There are signs that investment spending has been strengthening:
- Growth in gross fixed capital formation rebounded to 6.1% in the second quarter.
- Mining grew by 14.4% in the second quarter.
- The private sector credit extension rose to 6.2% in September.
- Consumer price inflation was 4.1% in September, – lower inflation would be great for everyone.
- The National Treasury has now forecast that the economy will grow by 0.5 % this year, a revision downwards from the 1.5% growth that was forecast in February.
- Treasury expects economic growth to reach 1.7% in 2022. This growth will mainly be supported by household consumption and private-sector investment, it said.
- Sub-Saharan Africa is expected to grow by 3.6% next year.
- The finance minister thanked paying taxpayers; they are now expected to collect R1.37 trillion this year.
- This is R53 billion, or 4%, less than what was expected.
- The fiscal framework has weakened since the budget speech in February this year due to weak economic growth and low revenues.
- The consolidated budget deficit is now projected at 5.9% of GDP in the current year. The country’s debt continues to rise this year exceeding R3 trillion and is projected to rise to R4.5 trillion in the coming three years. Without any policy adjustments, debt will exceed 70% of GDP by 2022/23.
- Over the medium-term government spending will total R6.3 trillion. Education, social development and health have been given priority.
- The average wage increase in the public sector was 6.8% in 2018/19 or 2.2% above inflation.
- Treasury says that when adjusted for inflation, the average government wage has risen by 66% in the past decade.
- The government announced a compressive set of structural reforms for Eskom and the energy sector, with R230 billion supporting schemes set aside over the next 10 years.

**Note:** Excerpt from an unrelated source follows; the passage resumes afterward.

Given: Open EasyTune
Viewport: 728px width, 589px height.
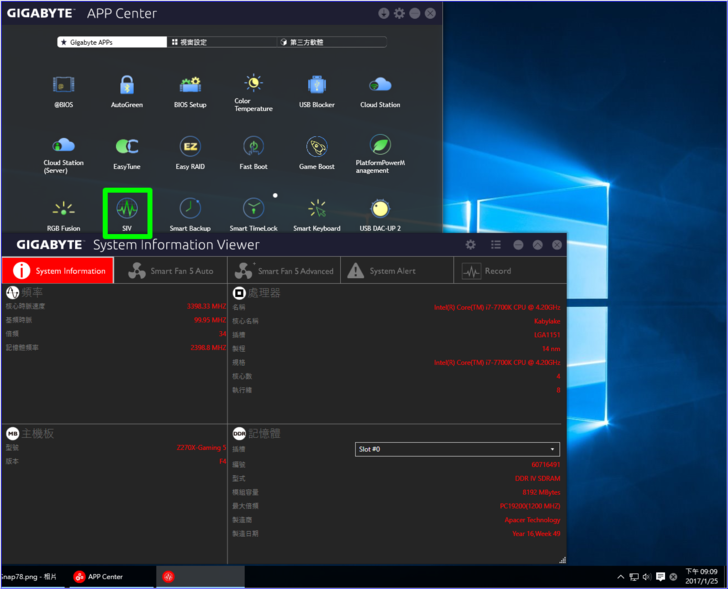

- Despite decimated e-toll compliance by motorists, the finance minister urged South Africans to honour their e-tolls obligations.
- Government has made significant progress on a finance infrastructure fund which will be hosted by the Development Bank of Southern Africa.
- Government has set aside R100 billion over the coming decade to co-finance programmes and projects.
- The National Prosecuting Authority received an additional R1.3 billion, and the South African Revenue Service received an additional R1 billion for the next two years.
- Parliament is considering the proposed National Health Insurance Bill.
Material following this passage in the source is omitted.